=== SUPPLIED MATERIAL ===
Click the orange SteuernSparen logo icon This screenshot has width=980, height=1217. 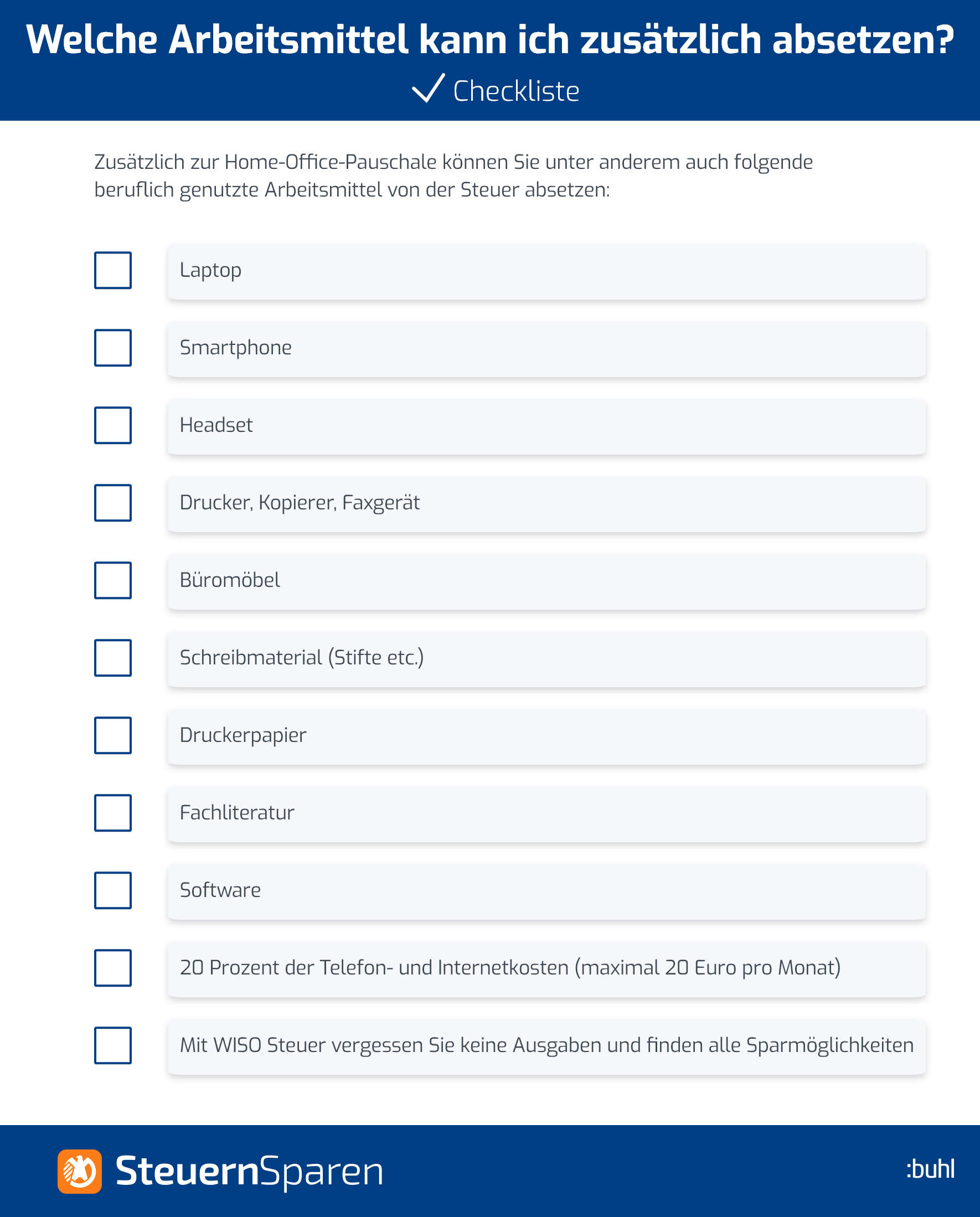[x=80, y=1171]
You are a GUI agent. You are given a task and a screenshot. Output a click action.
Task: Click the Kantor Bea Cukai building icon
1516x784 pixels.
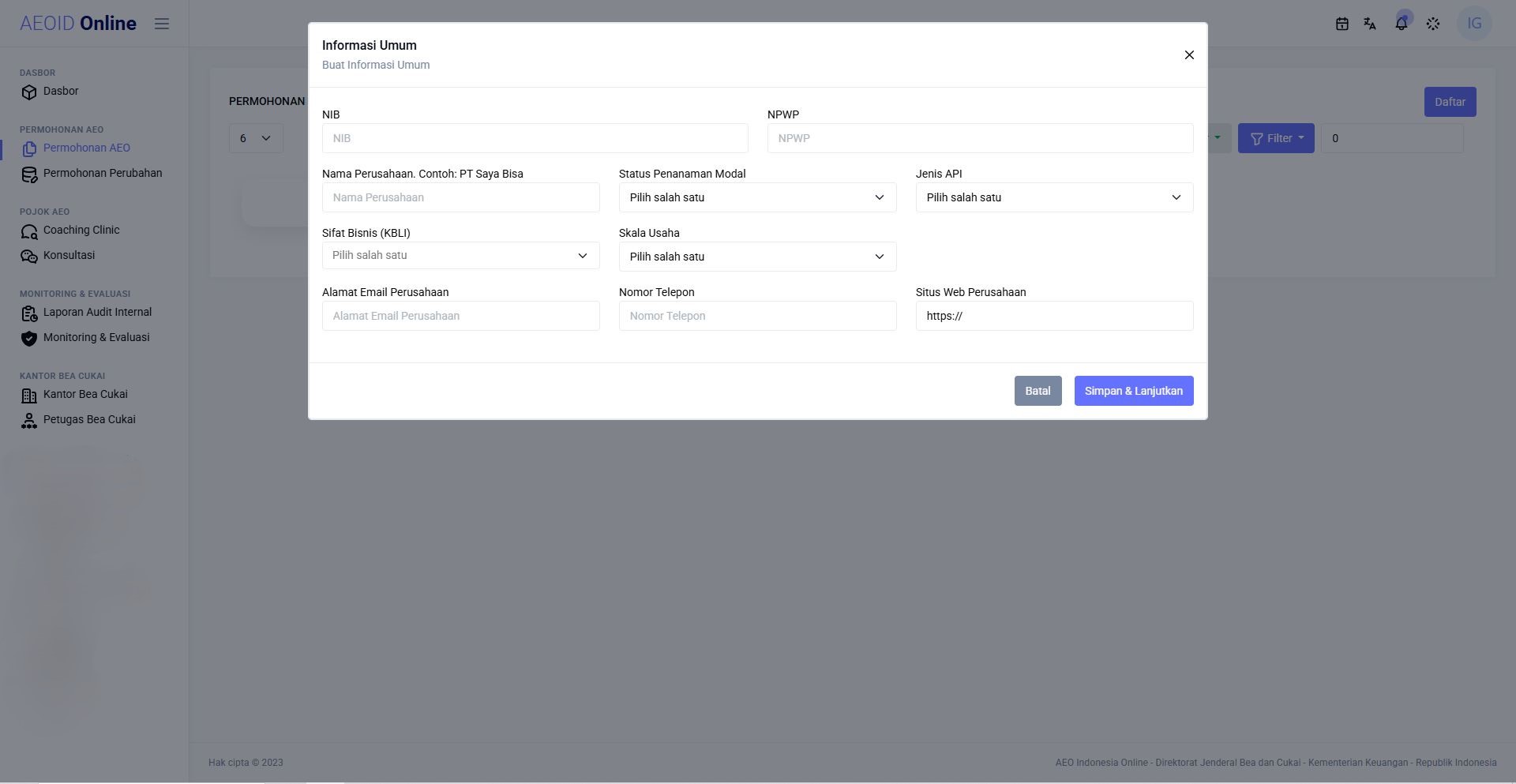point(29,396)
===
** WHAT TO PRODUCE **
Every line from the one containing "You are a GUI" to the final line of the records must be transcribed exactly, both ends included, with the pictures left out.

** RESPONSE TO THIS TASK **
You are a GUI agent. You are given a task and a screenshot. Output a click action.
Task: Click the Kantor Bea Cukai building icon
1516x784 pixels.
point(29,396)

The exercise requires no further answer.